Is not having a password the new password?
In a somewhat ironic celebration of World Password Day, Apple, Google, and Microsoft announced plans to support a common passwordless sign-in standard created by the Fast IDentity Online (FIDO) Alliance and the World Wide Web Consortium.
Going passwordless will allow organizations to offer consistent, secure, and easy passwordless sign-ins to consumers across devices and platforms. FIDO says:
"The expanded standards-based capabilities will give websites and apps the ability to offer an end-to-end passwordless option. Users will sign in through the same action that they take multiple times each day to unlock their devices, such as a simple verification of their fingerprint or face, or a device PIN. This new approach protects against phishing and sign-in will be radically more secure when compared to passwords and legacy multi-factor technologies such as one-time passcodes sent over SMS."
But, is there really a need to go passwordless? Is multi-factor authentication (MFA) not enough?
New passwordless standards
It is well known in the cybersecurity industry that password-only authentication can be a huge issue. For end-users, managing so many passwords with so many different sites can be challenging, often resulting in the reuse of the same password across multiple accounts (for those less cybersecurity savvy).
FIDO notes that while password managers and legacy forms of MFA offer incremental improvements, there has been industry-wide collaboration to create sign-in technology that is more convenient and more secure:
"Hundreds of technology companies and service providers from around the world worked within the FIDO Alliance and W3C to create the passwordless sign-in standards that are already supported in billions of devices and all modern web browsers. Apple, Google, and Microsoft have led development of this expanded set of capabilities and are now building support into their respective platforms.
These companies' platforms already support FIDO Alliance standards to enable passwordless sign-in on billions of industry-leading devices, but previous implementations require users to sign in to each website or app with each device before they can use passwordless functionality."

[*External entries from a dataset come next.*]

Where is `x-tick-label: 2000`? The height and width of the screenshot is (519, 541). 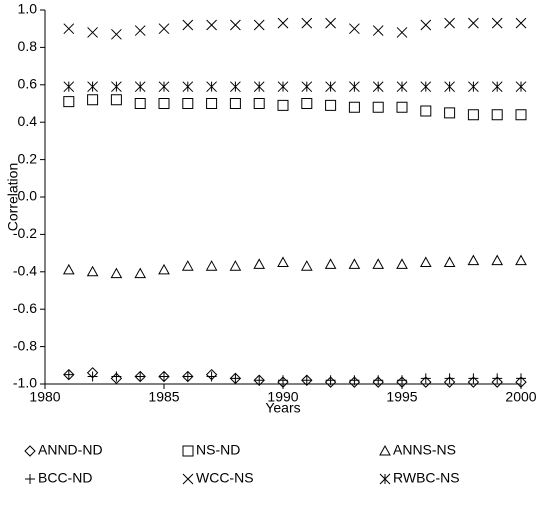 x-tick-label: 2000 is located at coordinates (520, 397).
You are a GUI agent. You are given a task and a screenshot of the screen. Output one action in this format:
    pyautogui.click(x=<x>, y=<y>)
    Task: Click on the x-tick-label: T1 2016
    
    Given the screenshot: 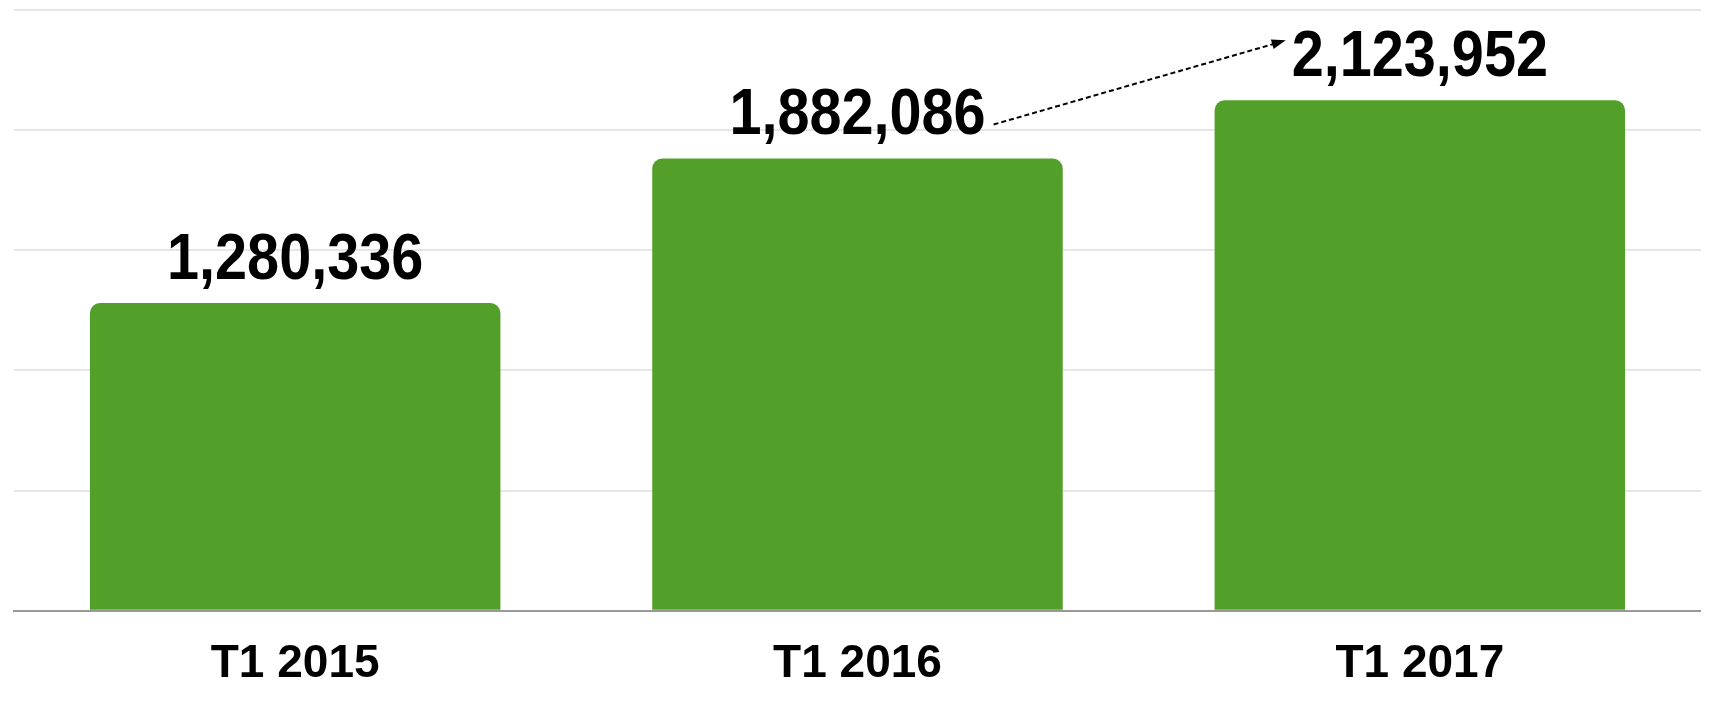 What is the action you would take?
    pyautogui.click(x=858, y=662)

The announcement brings two new capabilities:
- "Allow users to automatically access their FIDO sign-in credentials (referred to by some as a "passkey") on many of their devices, even new ones, without having to re-enroll every account."
- "Enable users to use FIDO authentication on their mobile device to sign in to an app or website on a nearby device, regardless of the OS platform or browser they are running."
While it would be awesome to have one "passkey" as described above, it appears we are still years away from this becoming a common thing. Craig Lurey, CTO and Co-Founder of Keeper Security, discusses:
"The slow adoption of multi-factor authentication by businesses and consumers—despite MFA being a practical and highly effective way to protect end users from breaches due to credential theft—is a good indicator of the possible adoption timeframe for passwordless tech.
First, vendors have to build the technology into their websites and applications, and then, end users have to be educated about the technology and come to trust and adopt it. Note that this includes users becoming accustomed to relying on their mobile devices.
Between both organizational and consumer adoption, it may take many years until passwordless tech is widespread. Bottom line: We'll still be using passwords for at least another decade. Single-factor, passwordless login has too many functional, logistical and security issues to become the norm overnight.